L’élémentarité n’est pas une réalité substantielle. Elle n’est pas une chose en soi qu’il faudrait connaître pour pouvoir enseigner. Elle procède d’une méthode. Elle est le fruit d’un exercice réfléchi du jugement. Sa réalité est pédagogique. Le professeur de philosophie ne cherche pas un élémentaire qui serait hors de lui. Il sait que pour être entendue, sa leçon doit être à la portée de ses élèves. Toutefois, il ne considère pas les lycéens comme des êtres limités seulement capables d’une pensée rudimentaire et qui devraient, pour cette raison, se contenter d’une ébauche de réflexion, de bribes d’analyses, c’est-à-dire au mieux d’une philosophie seulement à l’état de fermentation.

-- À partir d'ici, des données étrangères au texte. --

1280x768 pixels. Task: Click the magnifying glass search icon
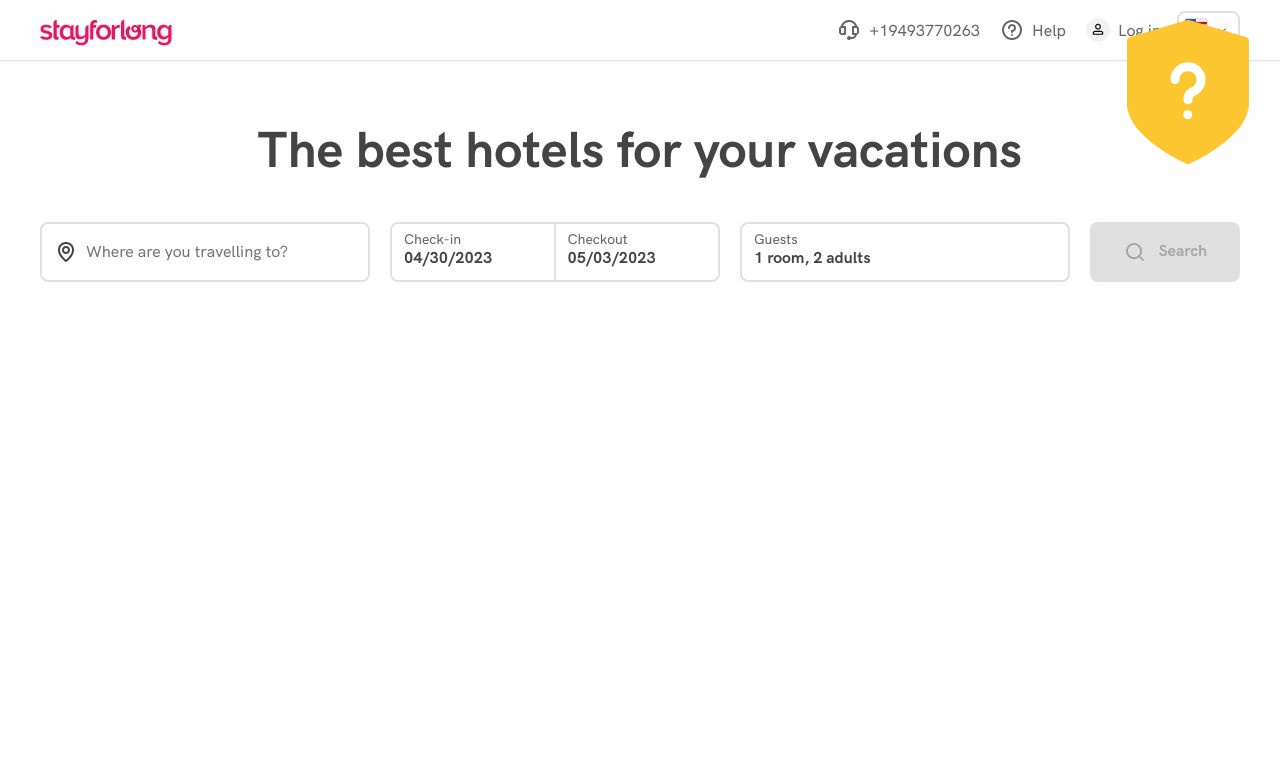[x=1134, y=252]
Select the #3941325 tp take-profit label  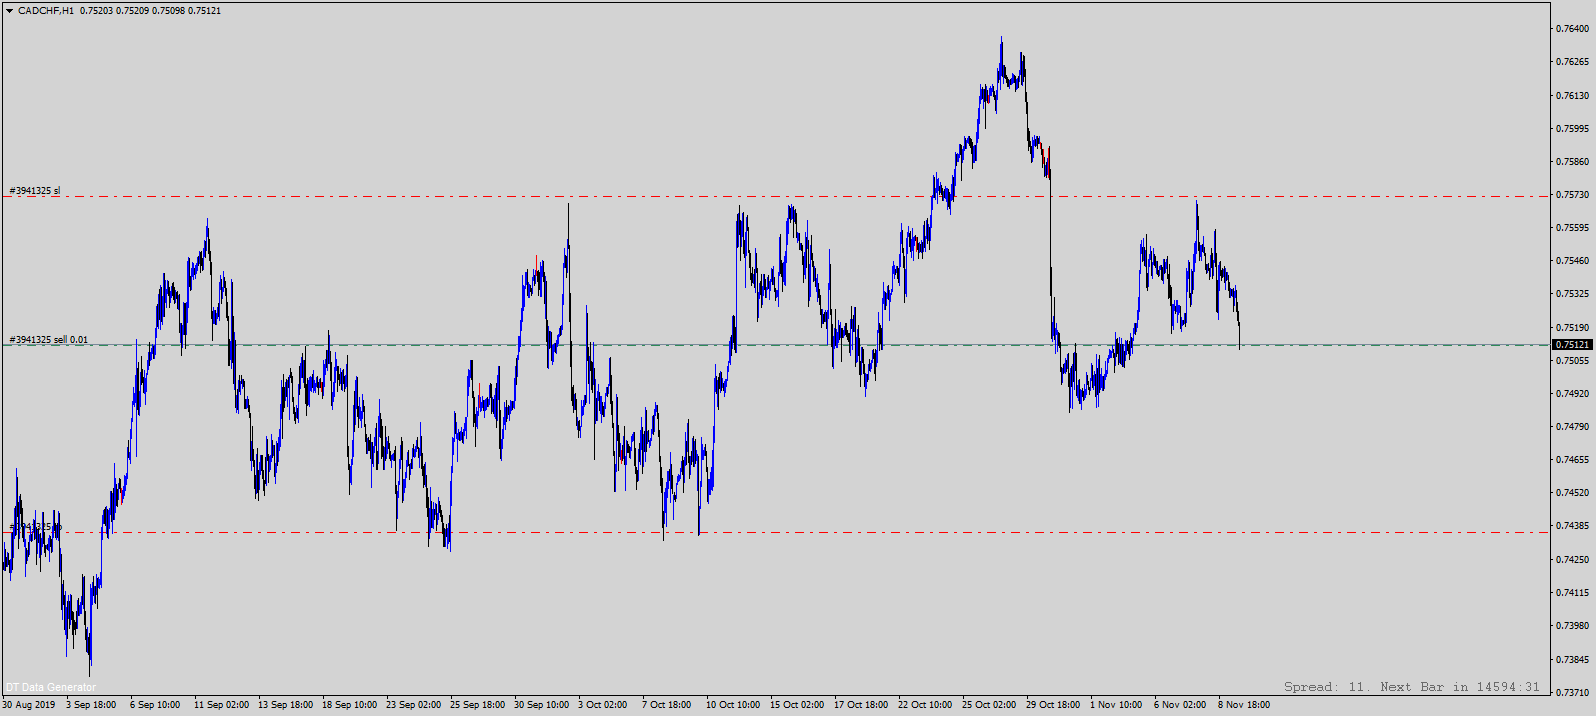pyautogui.click(x=35, y=526)
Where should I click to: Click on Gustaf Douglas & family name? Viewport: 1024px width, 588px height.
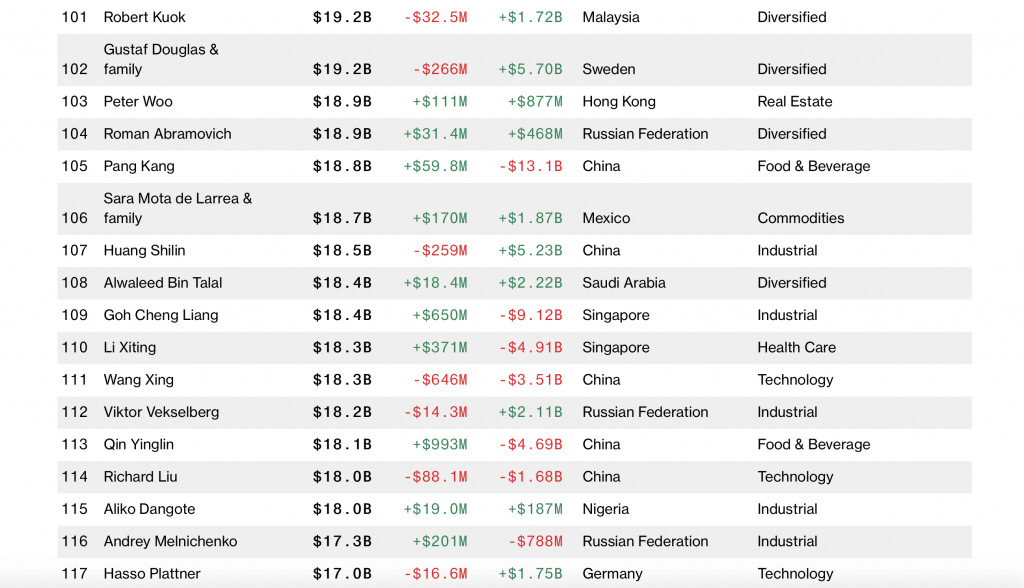pos(160,59)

À ses yeux, les élèves sont au contraire des êtres perfectibles et donc susceptibles de s’engager dans un exercice effectif de la pensée philosophique. Et il garde à l’esprit que ce travail est une initiation. Aussi, il ne se demande pas ce qu’il peut dire lorsqu’il examine une notion. Il ne cherche pas à « poser dans l’espace d’une année scolaire tous les problèmes philosophiques que l’on peut légitimement poser » (ibid.,I,1). Lorsqu’il élabore une leçon, il se demande d’abord : « qu’est-ce que je ne peux pas ne pas dire en examinant cette notion ? » Car c’est ainsi qu’il pourra faire surgir l’élémentaire. Certes, il s’impose une tâche qui n’est pas aisée. Il est parfois difficile de faire simple ! Cependant, c’est cette simplicité qui facilite le travail de tous les élèves. C’est elle qui rend possible une véritable initiation à la philosophie. Et c’est par elle que l’enseignement de la philosophie revêt un caractère authentiquement républicain.

Un enseignement élémentaire de la philosophie s'adresse à tous. Il participe à l’institution d’une égalité véritable. Autrement dit, il écarte résolument les complicités culturelles dont pâtissent les plus démunis. Il faut dire que l’élémentarité cultive la liberté. Lorsque les problèmes élémentaires sont instruits, chaque élève a en main les éléments qu’il peut « recombiner » comme il le veut. Cela signifie qu’il ne sera pas contraint de répéter un cours au moment de l’évaluation. Pour cette raison, l’élémentaire dans les programmes de philosophie est le contraire d'une détermination qui emprisonnerait les esprits ! À tous ceux qui, à l’instar de l’ACIREPH, proposent de déterminer les programmes de philosophie des classes terminales au détriment de la liberté, la SO.P.PHI oppose donc la réalité pédagogique de l’élémentarité parce que philosopher, dans l’École de la République, c’est travailler à « substituer enfin l’ambition d’éclairer les hommes à celle de les dominer » (Condorcet, Rapport sur l’instruction publique, II).